Hatter M – The Looking Glass Wars – Volume One by Frank Beddor with Liz Cavalier illustrated by Ben Templesmith

I had just finished reading Alice and Wonderland when I saw this book, Hatter M The Looking Glass Wars Volume One in the Graphic Novel Reporter newsletter. I was intrigued on what twist they would do on the original story and from the cover; it also looked like great eye-candy.

The premise for the story is great. In this version we have Hatter Madigan, who is a loyal bodyguard to Queen Genevieve (the White Queen) and one of the fierce blades men of the Royal Wonderland Millinery. He wears a magical hat that is just as deadly as his blades. Queen Genevieve’s palace is under attack by Queen Redd and her forces. Queen Redd is Genevieve’s sister, who of course wants to off everyone’s head.
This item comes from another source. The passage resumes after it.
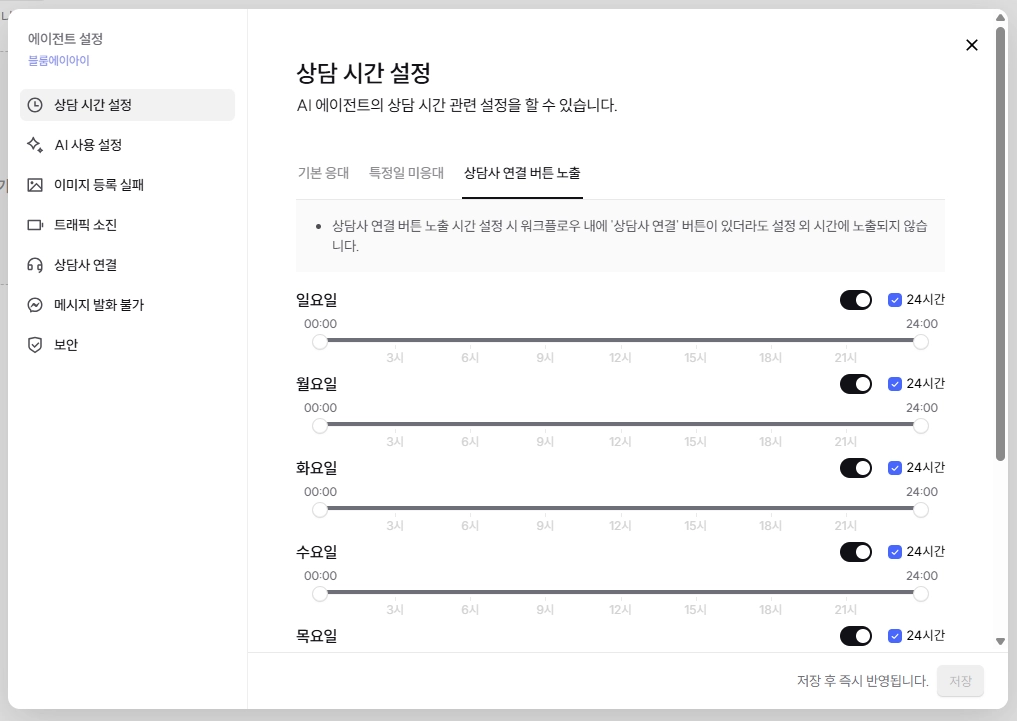Click the scrollbar down arrow
This screenshot has width=1017, height=721.
(1000, 641)
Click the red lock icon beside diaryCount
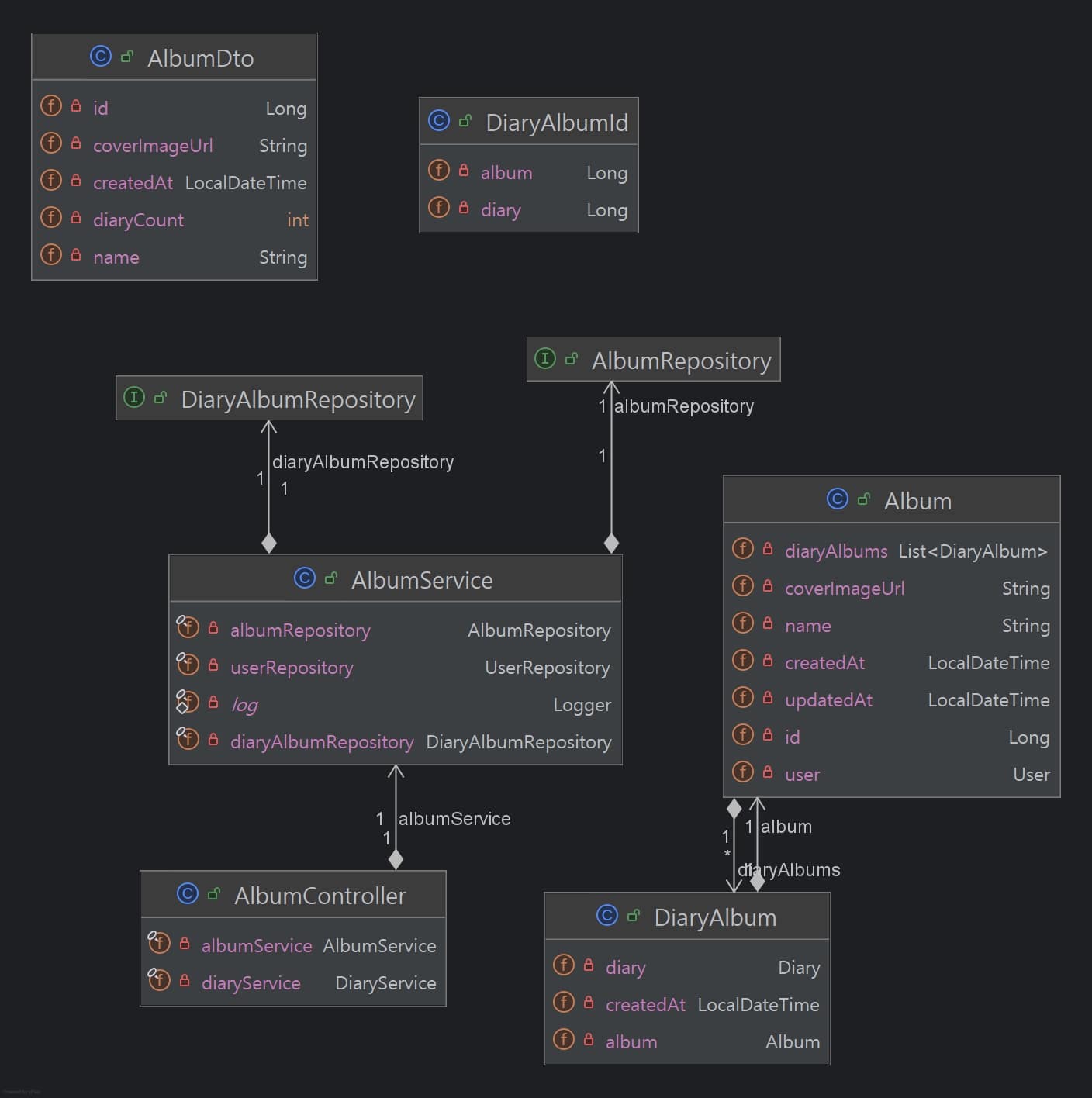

To save her child, Princess Alyss, Queen Genevieve orders Hatter Madigan to take the little girl to the world on the other side of the looking glass keeping her hidden from the evil Queen Redd. However in transporting through the portal, Hatter M becomes separated from Alyss. Now in a strange world he must find the little girl before darker forces do and then find their way back to Wonderland before Queen Redd destroys it. The only thing he has to go by is his sixth sense of being able to see imagination’s glow and hoping that light will lead him to Alyss. However, he soon finds that imagination in this world is a precious sought out commodity with a high price tag and that dark imagination also exists.

Again, loving the premise, especially that we have a glowing imagination ora, but I will admit I thought the story started out a bit disjointed and hard to follow. I also found myself wanting more story and less sword fighting. I haven’t read Frank Beddor’s books, The Looking Glass Wars and Seeing Redd, and reading them might provide a better reference point for the graphic novels. But with that said, I am hooked and will be moving on to Volume Two.

I also found interesting the introduction and back section of the book from the Hatter M Institute for Paranormal Travel, a mixture of fact and fiction, or is it? Ben Templesmith’s illustrations were luscious as well as the book’s set up. A 5-star for eye-candy.